__Selected passage__:
☆ ☆ ☆ ☆ ☆ ☆ ☆

Jo Live in : THE RECS (August 2022)

  • THE RECS (August 2022) 

    The last two and a half years have been “unusual” to say the least. Definitely so for comedians, facing both Covid-related lost income and home confinement replacing nationwide touring. Yet as normality returns in the form of this year’s Fringe, comics such as Jo Caulfield are mining a rich vein of pandemic-derived material.

    In Here Comes Trouble, Caulfield – recognisable, rather than over-exposed, from appearances on Have I Got News for You, and Live at the Apollo – takes the audience on a coronavirus-infused journey. “There is no narrative arc” she teases. Instead, focus rapidly shifts through a polemic of revelations and annoyances stemming from March 2020 onwards. And there is a lot ripping Caulfield’s knitting (crafters, be forewarned)!

    A laugh-out-loud segment on the twin hazards of drinking and shopping at home during lockdown, and the apparent aftermath as restrictions eased, is as reflective as it is funny. The perils of having to endure “popular” TV whilst Caulfield was looking after her elderly mother are also brought into comedic focus. This culminates in a hilarious, somewhat surreal, sequence imagining a more realistic Great British Train Journeys episode involving presenter Michael Portillo on the final Friday night train from Glasgow to Edinburgh.

    Personal relationships are also valid targets, frequently involving Caulfield’s (long suffering) husband, Stewart.  An encounter, on a post-covid European holiday, with a free porn channel in a hotel bedroom fills her Aberdonian spouse with delight, but not for obvious reasons.  Aberdonians, akin to Yorkshire folk, are famed for their thriftiness and the gag initiates an uproarious monologue.

    The reaction of the sell-out audience served to reiterate that Caulfield remains one of the UK’s foremost stand-ups.  Her humour is highly engaging, whilst not shying away from controversy on occasion. Her significant comedic skill is reinforced in the show’s finale which brilliantly ties together the preceding, seemingly disparate, strands in a single narrative.  Here Comes Trouble is akin to spending a joyous evening with a pandemic-neglected friend.  Albeit one who constantly critiques nearly everything about you. To your face.

☆ ☆ ☆ ☆ ☆ ☆ ☆

[Dataset entries]
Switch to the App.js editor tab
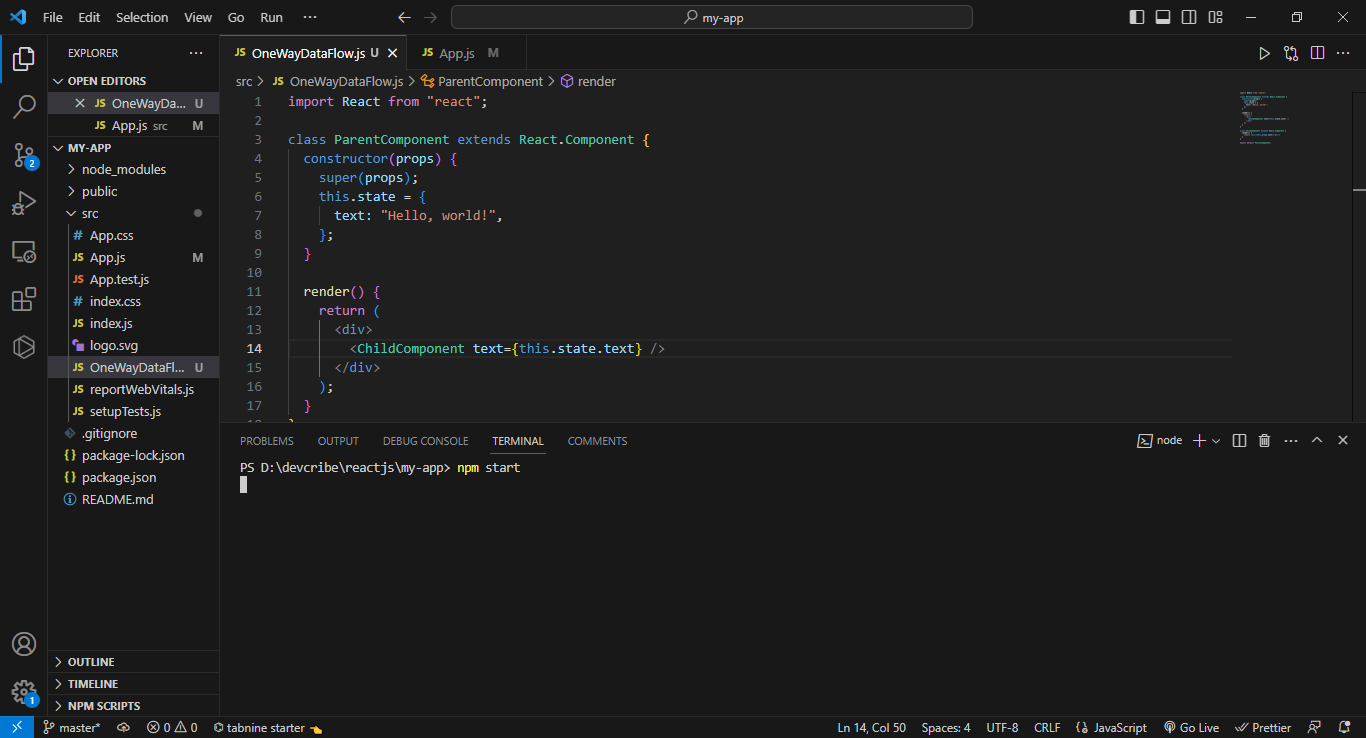 tap(456, 53)
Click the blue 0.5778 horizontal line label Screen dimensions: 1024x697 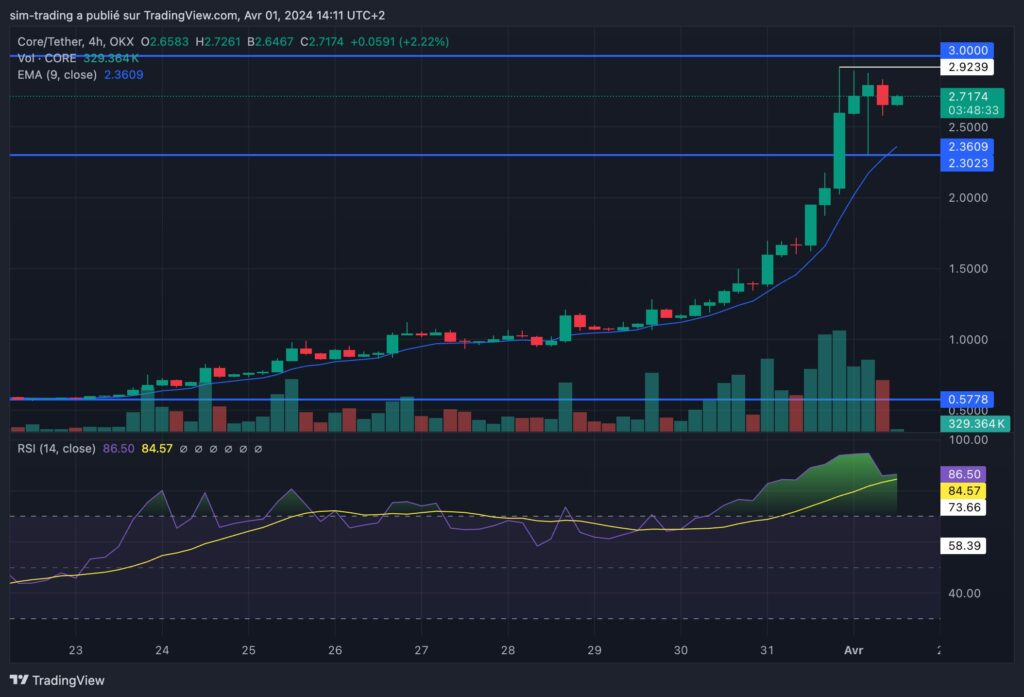point(967,399)

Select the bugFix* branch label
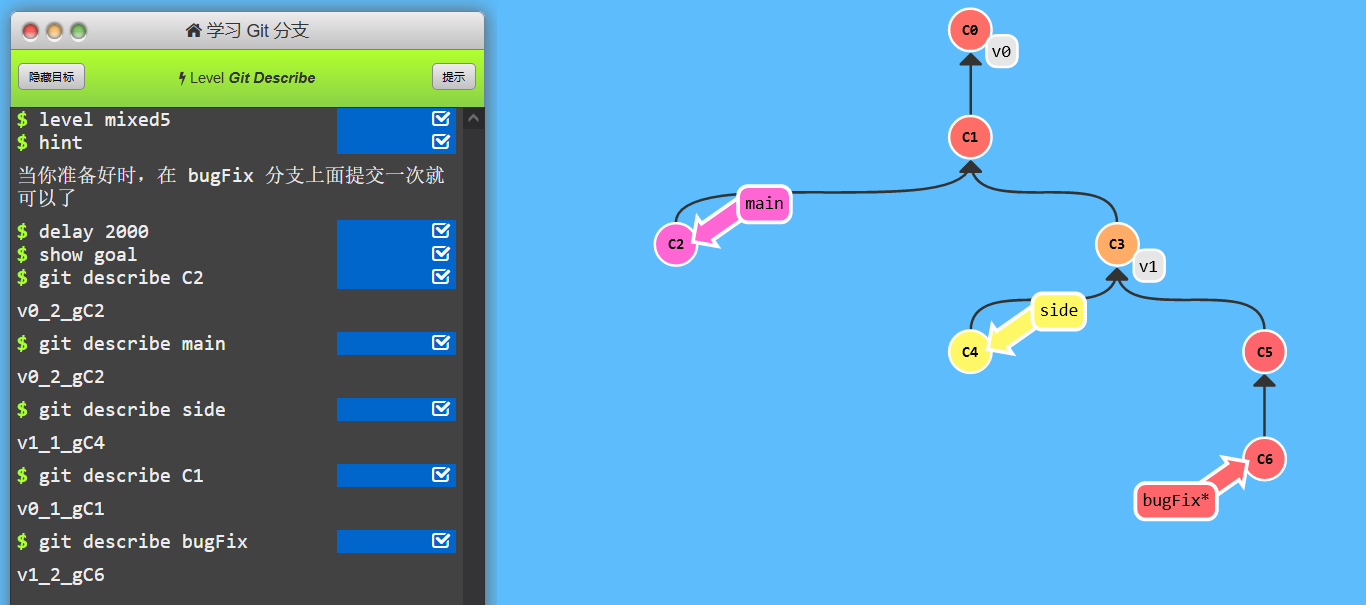(x=1176, y=501)
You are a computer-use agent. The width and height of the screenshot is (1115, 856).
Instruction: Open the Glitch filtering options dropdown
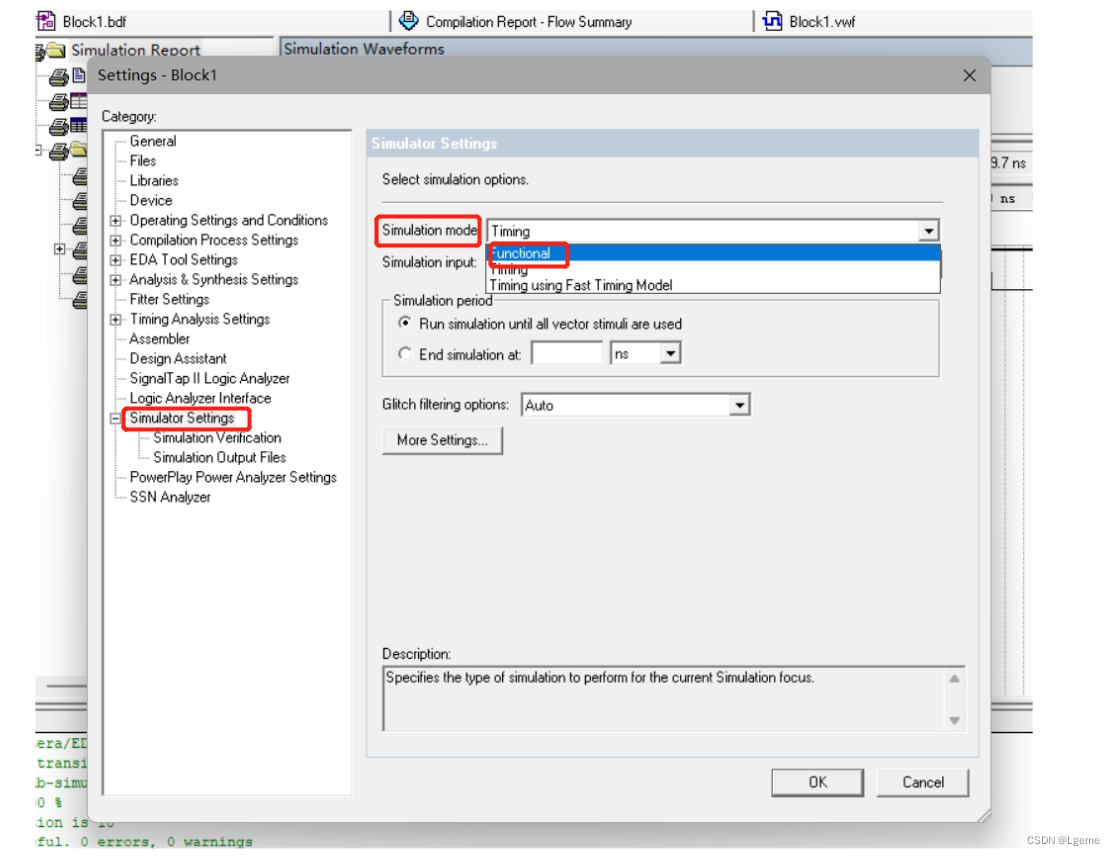pos(739,404)
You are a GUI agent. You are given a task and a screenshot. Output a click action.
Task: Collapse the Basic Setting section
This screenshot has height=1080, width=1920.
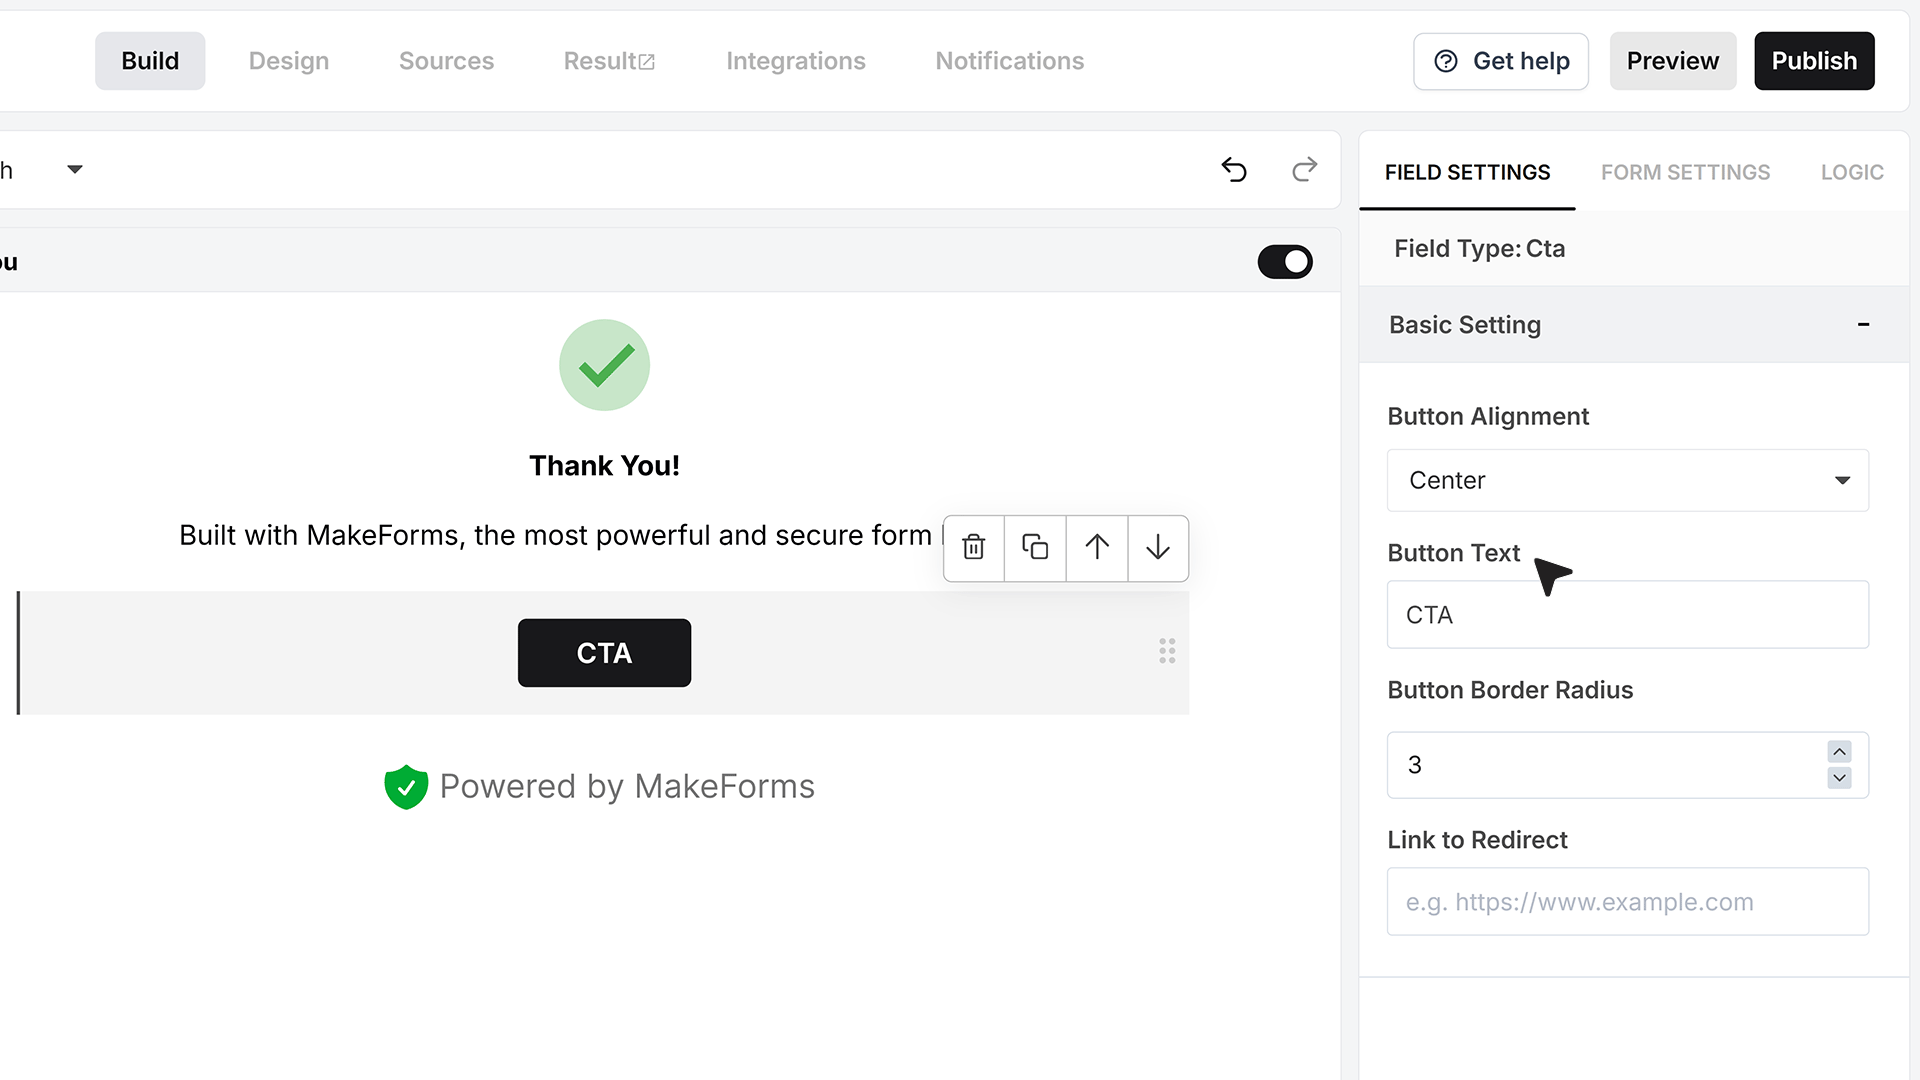pyautogui.click(x=1863, y=325)
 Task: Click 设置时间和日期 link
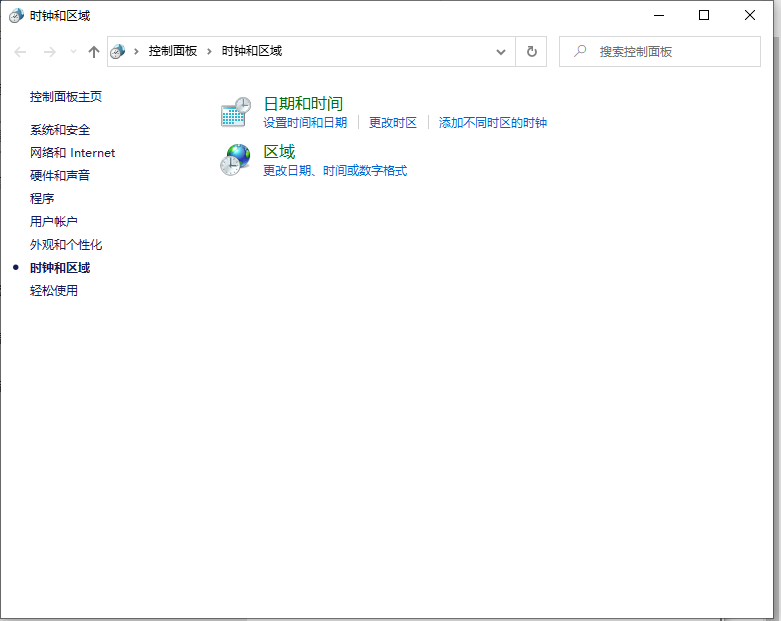click(305, 123)
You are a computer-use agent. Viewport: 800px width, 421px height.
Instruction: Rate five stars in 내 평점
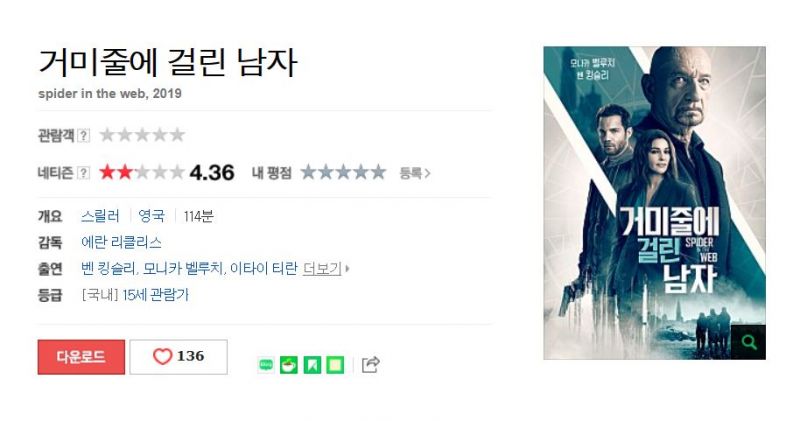pos(378,172)
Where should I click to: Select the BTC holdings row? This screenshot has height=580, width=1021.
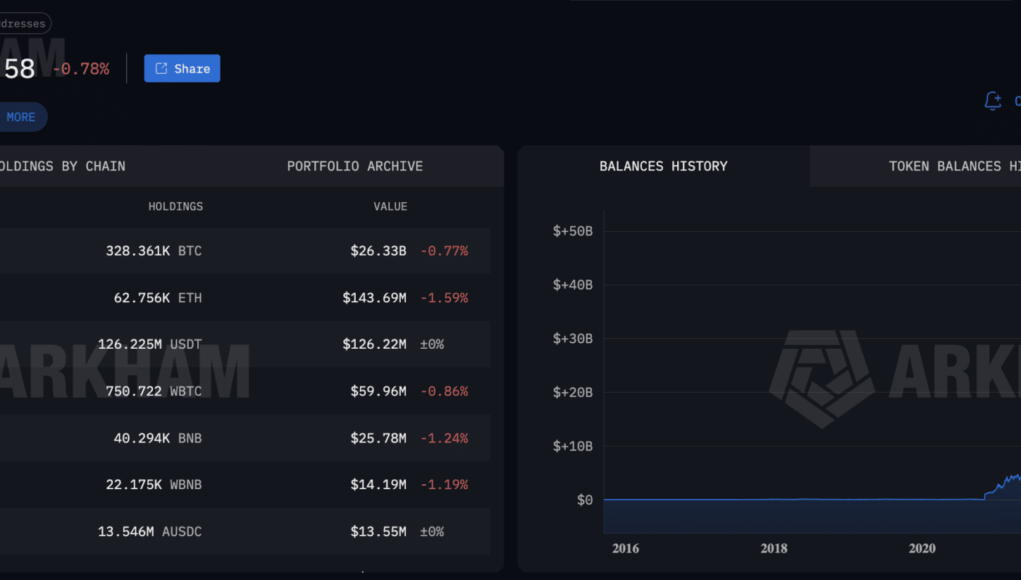pyautogui.click(x=245, y=251)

☆ ☆ ☆ ☆ ☆ ☆ ☆

__What you will do__:
1. From the review of Here Comes Trouble, quote the part that opens with the words containing "The last two" and closes with "of pandemic-derived material.".
2. Answer these questions from the review of Here Comes Trouble:
(a) Which two television programs does the review name as appearances Caulfield is recognizable from?
(b) On which train is Michael Portillo placed in the imagined Great British Train Journeys episode?
(c) What is the name of Caulfield's husband?

__Set of answers__:
1.
The last two and a half years have been “unusual” to say the least. Definitely so for comedians, facing both Covid-related lost income and home confinement replacing nationwide touring. Yet as normality returns in the form of this year’s Fringe, comics such as Jo Caulfield are mining a rich vein of pandemic-derived material.

2.
(a) Have I Got News for You and Live at the Apollo
(b) The final Friday night train from Glasgow to Edinburgh
(c) Stewart